Retallack told ThinkProgress that on top of the pledge to include a legally-binding target to remove carbon from the U.K.’s electricity by 2030, the Labour Party manifesto contains “support for renewables, a big push on energy efficiency, and the creation of one million green jobs.”

Notably absent from the U.K.’s elections — aside from the relatively minor Independence Party that wants to “rejuvenate the coal industry” — is any indication that human-caused climate change is unproven or that recent climate changes are just part of the natural cycle.

Retallack said that “unless there is a last-minute surge in support for the climate-skeptic U.K. Independence Party, the next government is likely to maintain the U.K.’s leadership on climate and the country will be a strong advocate for a global deal in Paris.”

Advertisement

Even so, the degree of climate leadership assumed will depend heavily on the Prime Minister. Miliband’s track record as energy and climate secretary from 2008 to 2010, during which time he propelled the U.K. into becoming the first country to commit to reducing greenhouse gas emissions by law as part of the 2008 Climate Change Act, suggests he possesses the determination to advance climate goals even when they are politically unappetizing.

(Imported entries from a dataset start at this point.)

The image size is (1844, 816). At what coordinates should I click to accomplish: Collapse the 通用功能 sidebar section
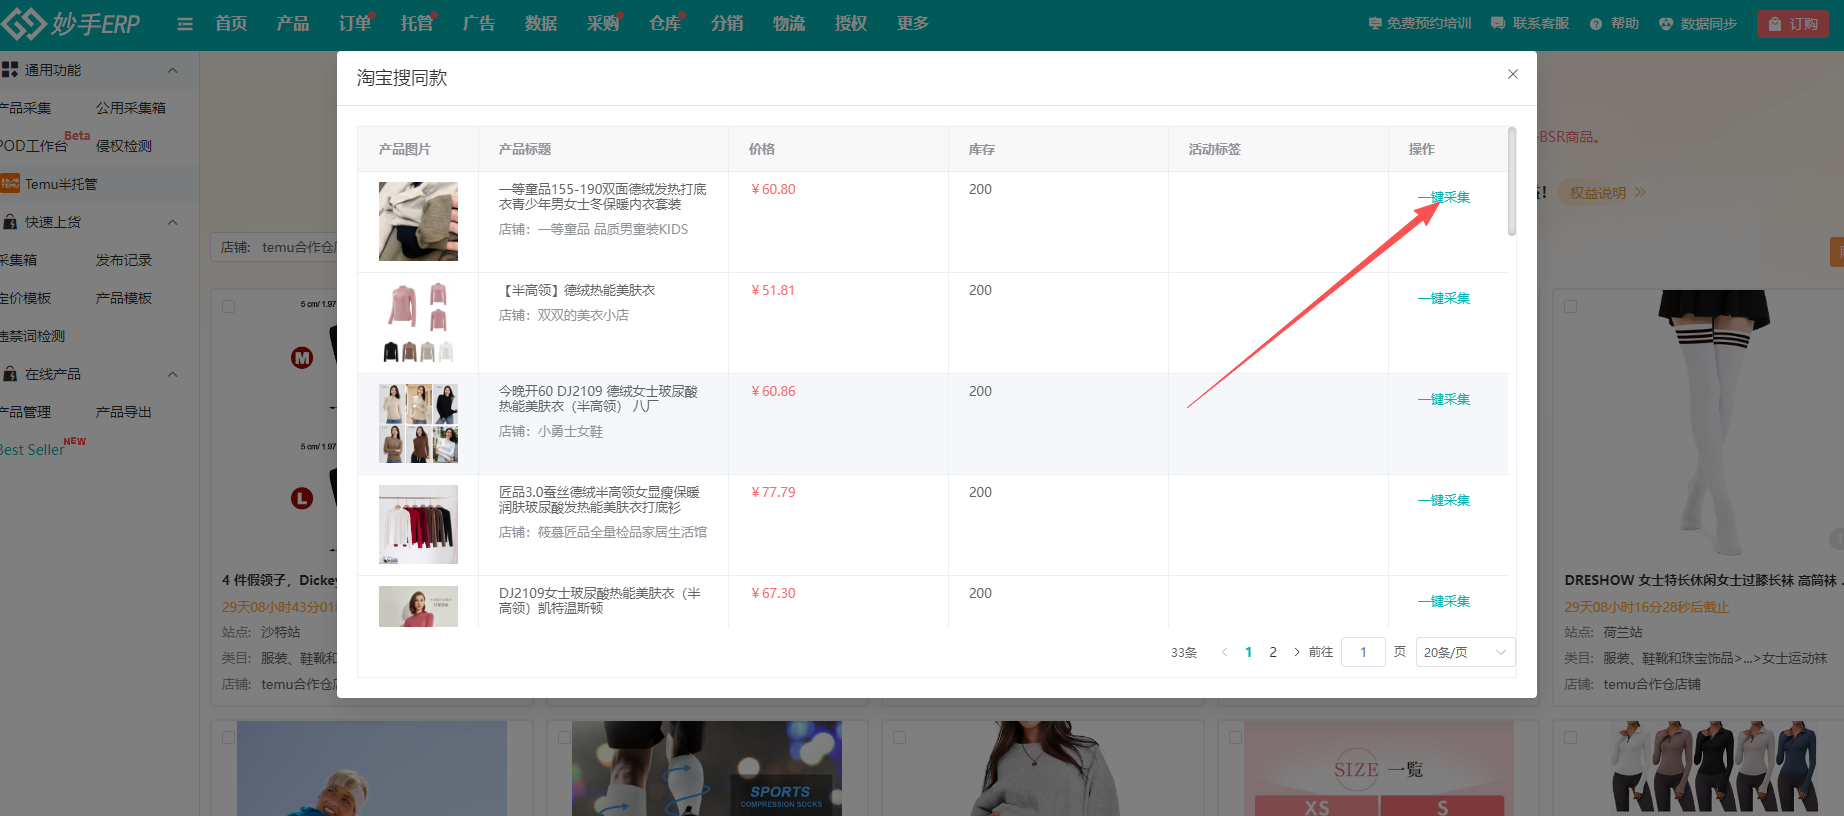pyautogui.click(x=172, y=70)
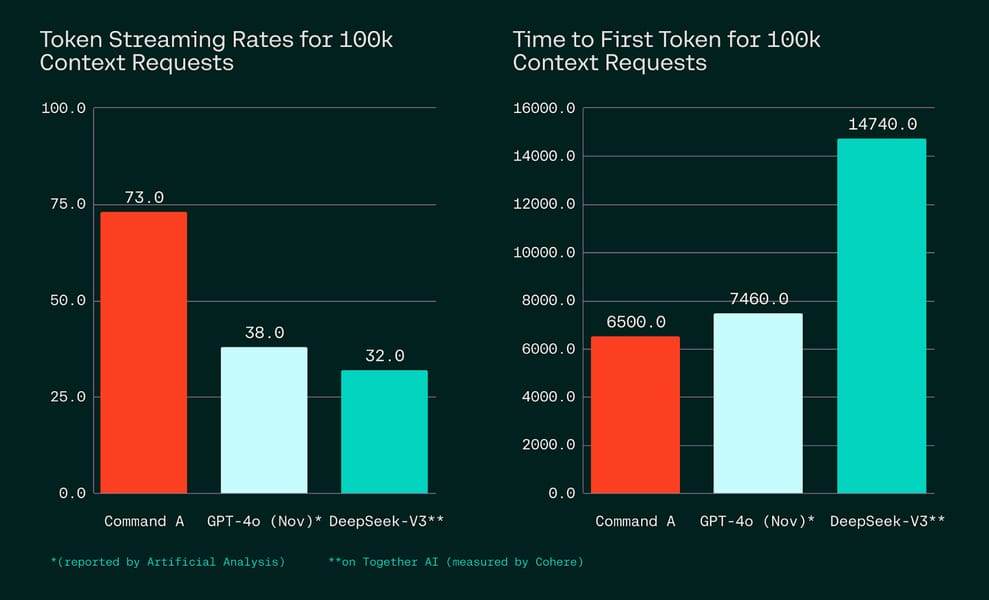The image size is (989, 600).
Task: Select GPT-4o (Nov)* label under right chart
Action: click(757, 521)
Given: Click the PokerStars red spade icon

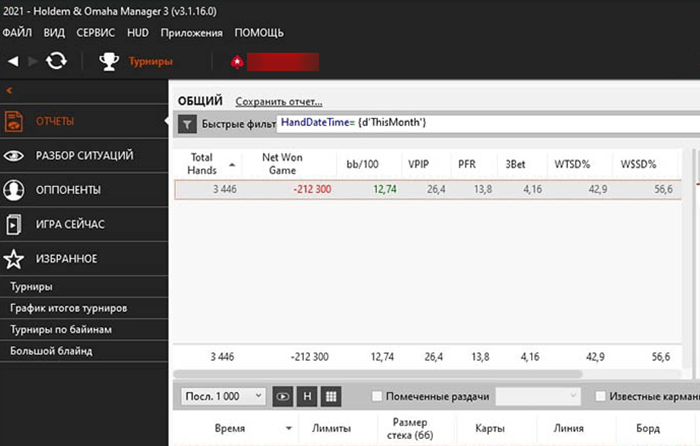Looking at the screenshot, I should (x=237, y=62).
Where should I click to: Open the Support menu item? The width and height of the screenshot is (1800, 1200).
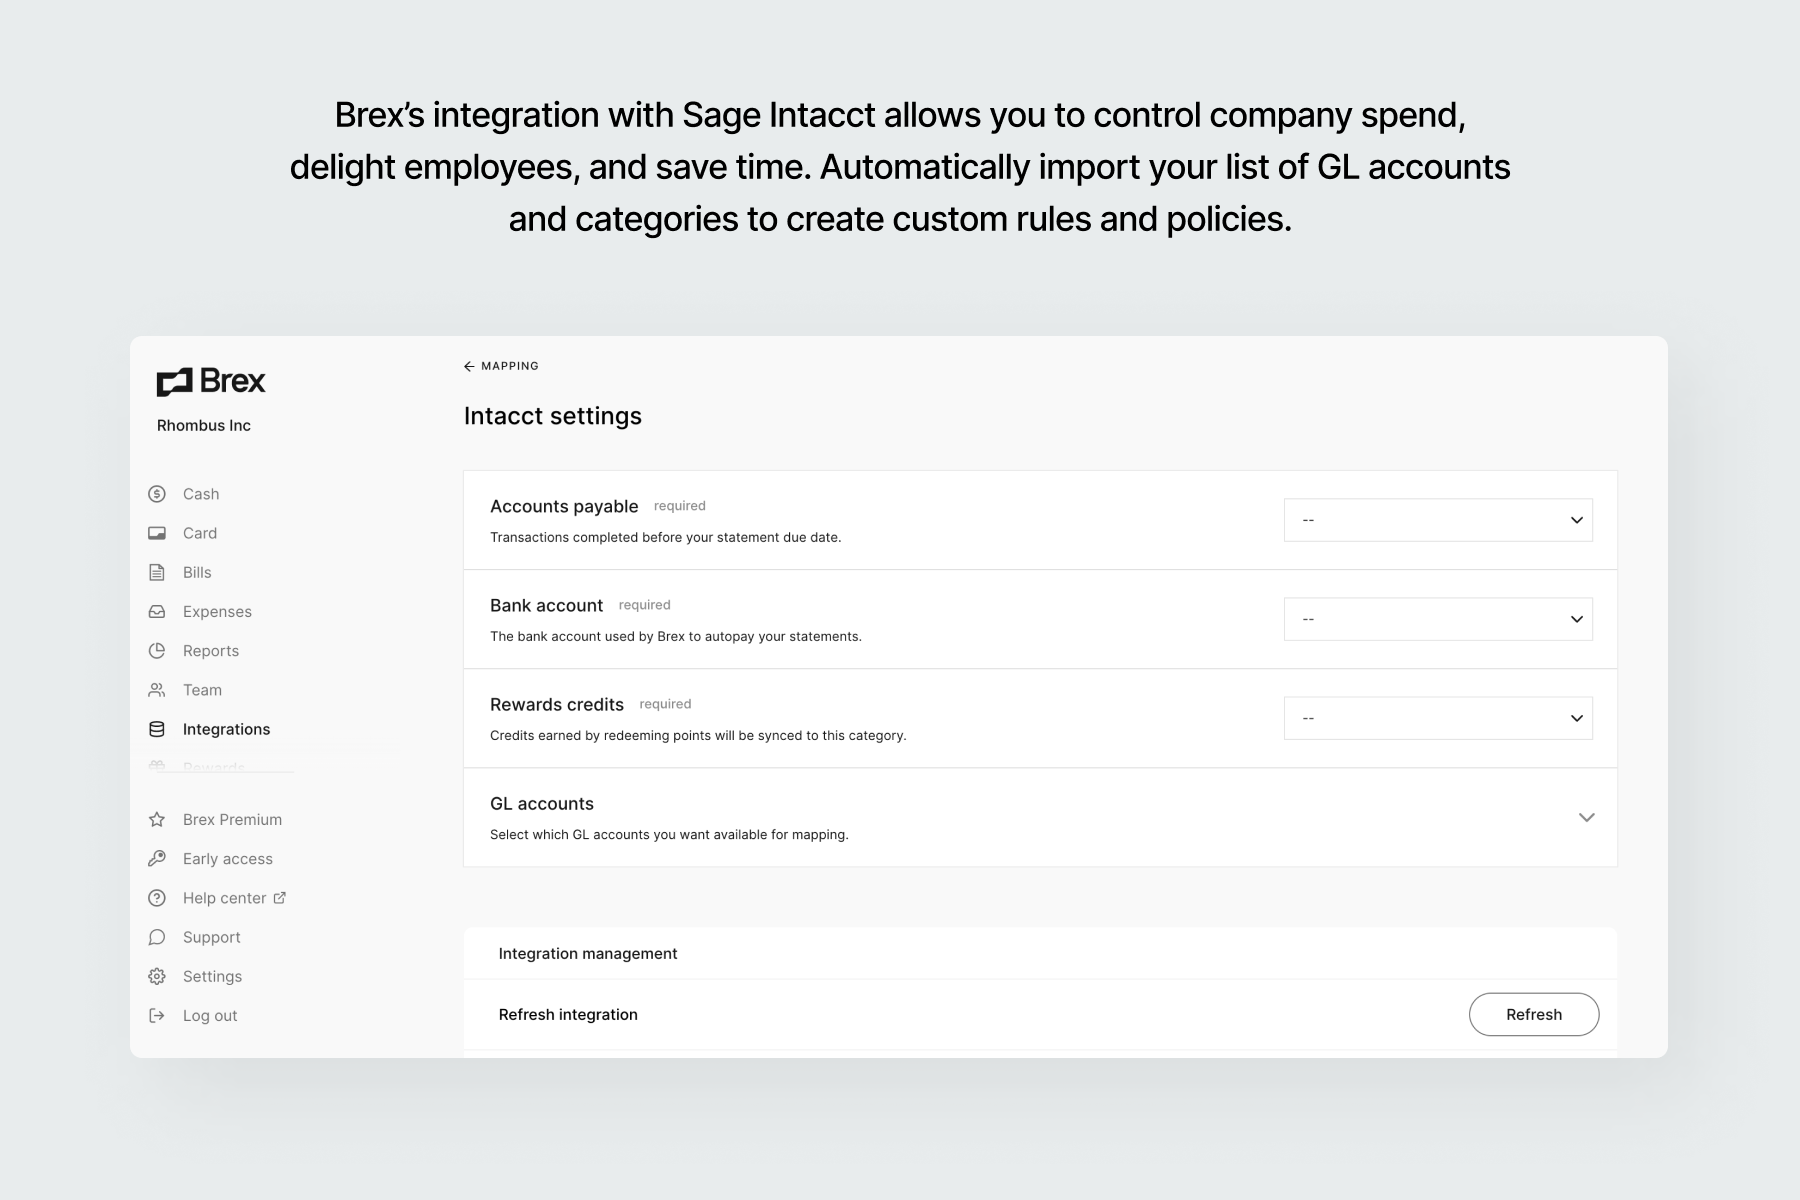[x=211, y=937]
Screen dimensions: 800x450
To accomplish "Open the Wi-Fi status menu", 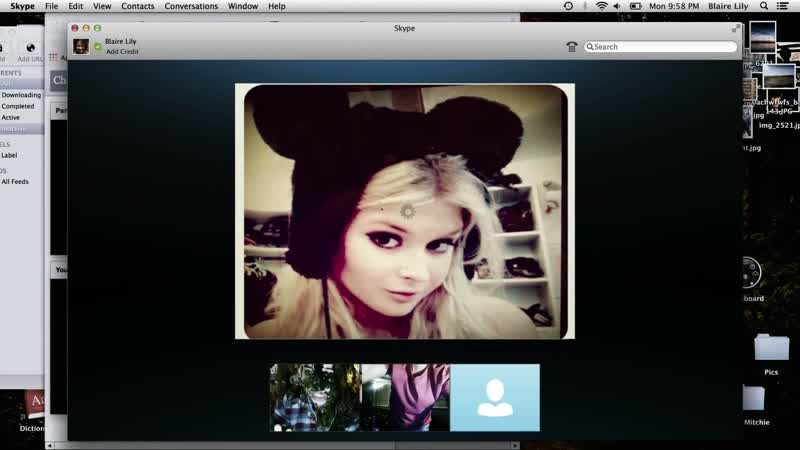I will [x=602, y=6].
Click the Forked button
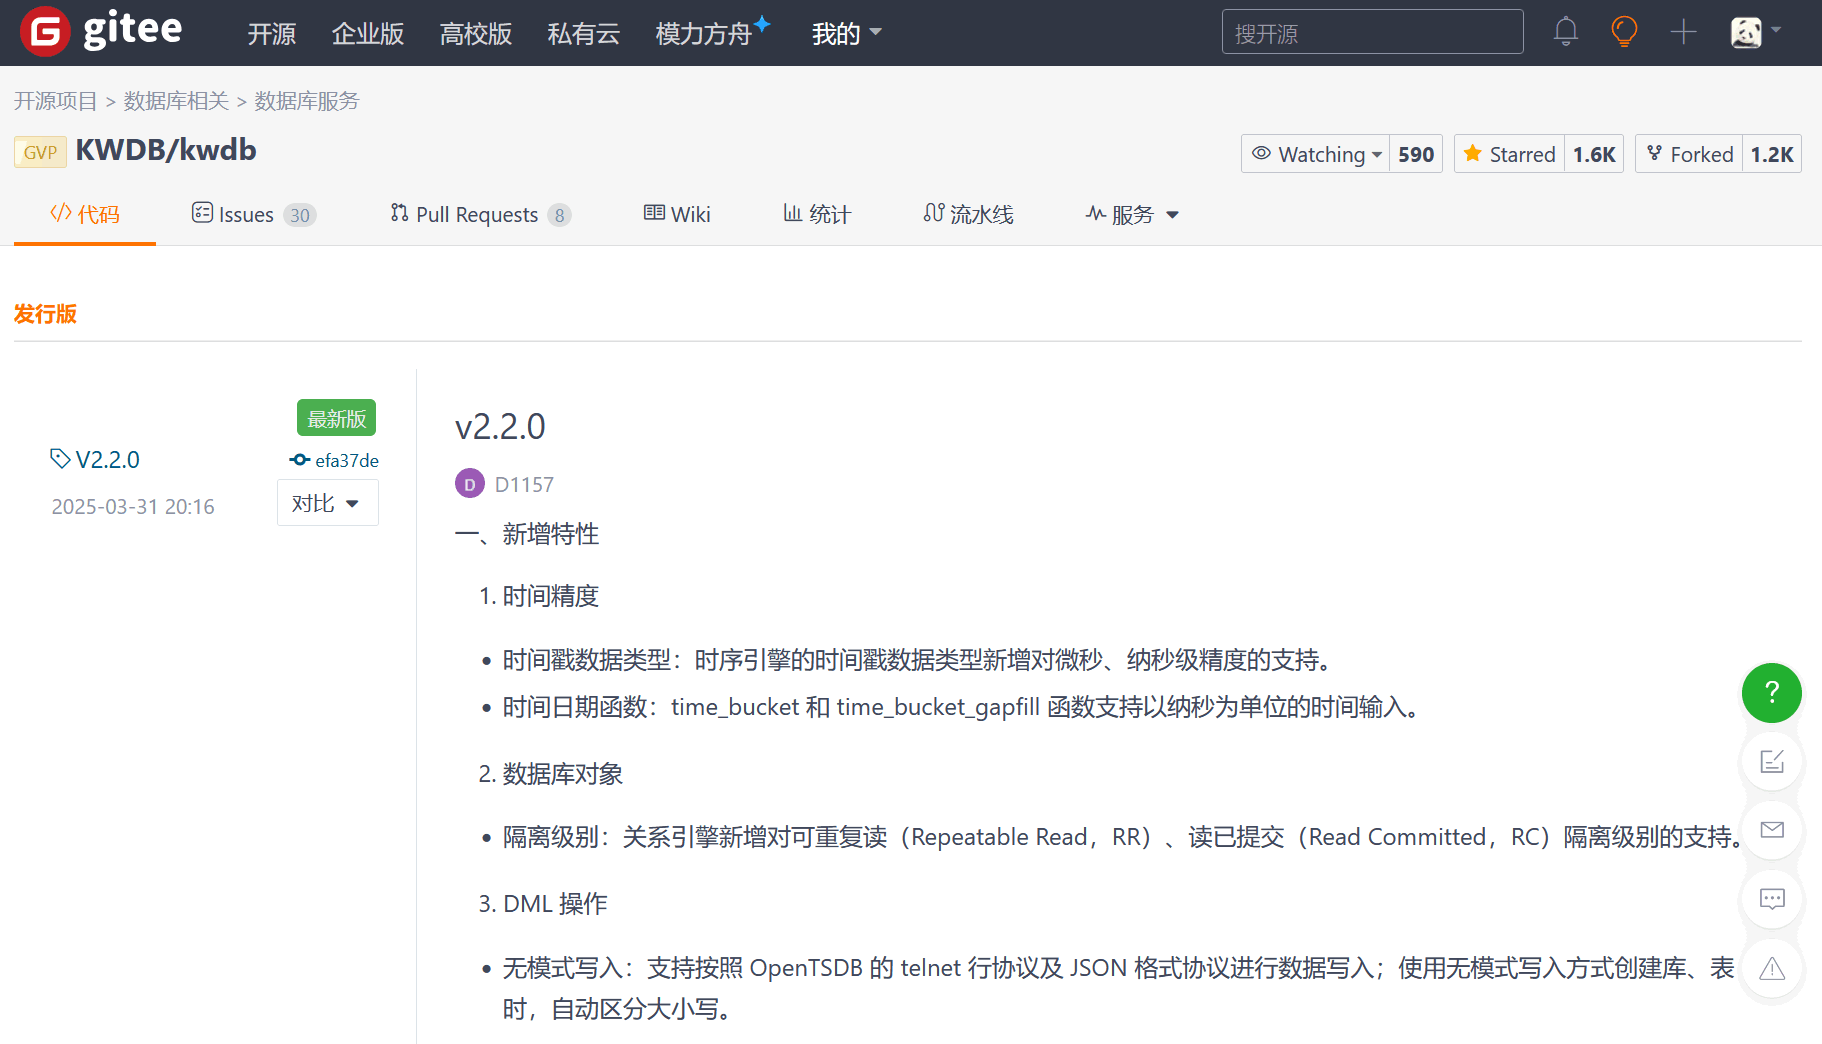The width and height of the screenshot is (1822, 1044). click(1690, 154)
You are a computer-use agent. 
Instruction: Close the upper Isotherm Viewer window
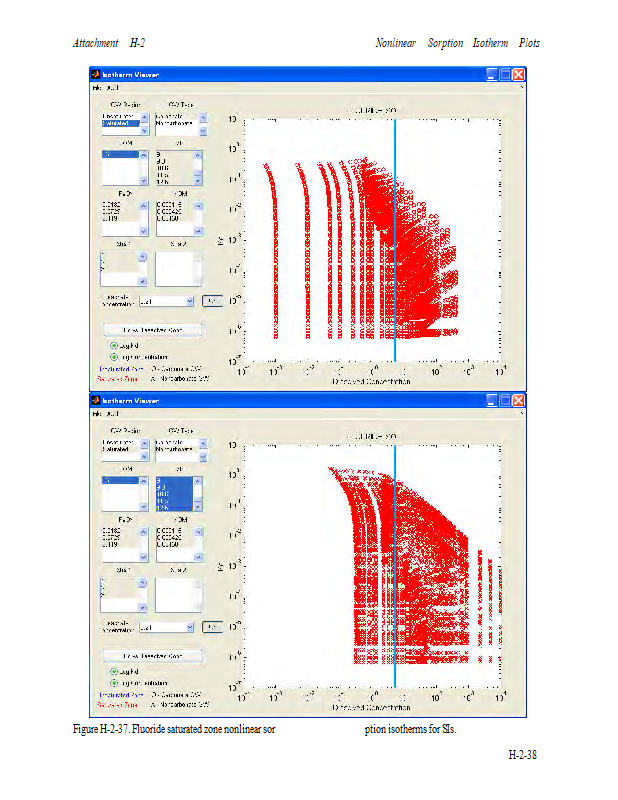[519, 75]
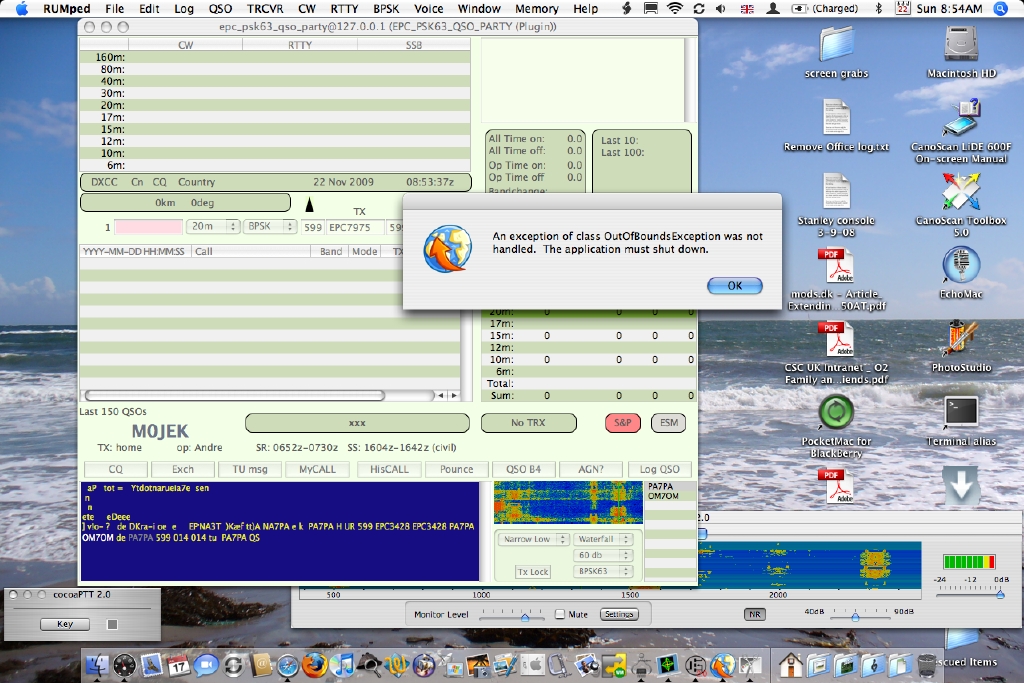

The Climate Act commits the U.K. to reducing emissions by at least 80 percent by 2050 from 1990 levels. The new Labour policy looks to extend this effort by calling for “a goal of net zero global emissions in the second half of this century.”

It’s less clear that Cameron would take meaningful steps to act on climate. In response to growing pressure from the Labour party and green conservatives, in 2014 Cameron said he believes “man-made climate change is one of the most serious threats” facing Britain the the world. However his interest and allegiance has remained economically determined, and the party’s current platform is almost entirely based on economic initiatives.

In an indication of how Miliband would fare as a U.S. politician, Beitbart, a U.S.-based right-wing news and opinion site, published an article in late April headlined “Ed Miliband’s Climate Change Law Will Cost Each Home £50,000 Per Year.”

The article begins with a quote from Christopher Booker, a climate denier and conspiracy theorist, saying Miliband is “easily the most dangerous man who has ever come within touching distance of becoming our Prime Minister” due to his record as Secretary of State for Energy and Climate Change.

Booker lampoons Miliband for increasing the percentage cut under the Climate Act from 60 percent to 80 percent by 2050, following “pressure from green lobby groups.”

But in the U.K., where less than 10 percent of the public thinks global warming is either not happening or is entirely natural, that type of messaging from climate deniers isn’t likely to fly. While this number fluctuates depending on status of major issues — such as the cost of electricity or devastation of floods — it remains far higher than in the U.S. where the number hovers somewhere slightly above half.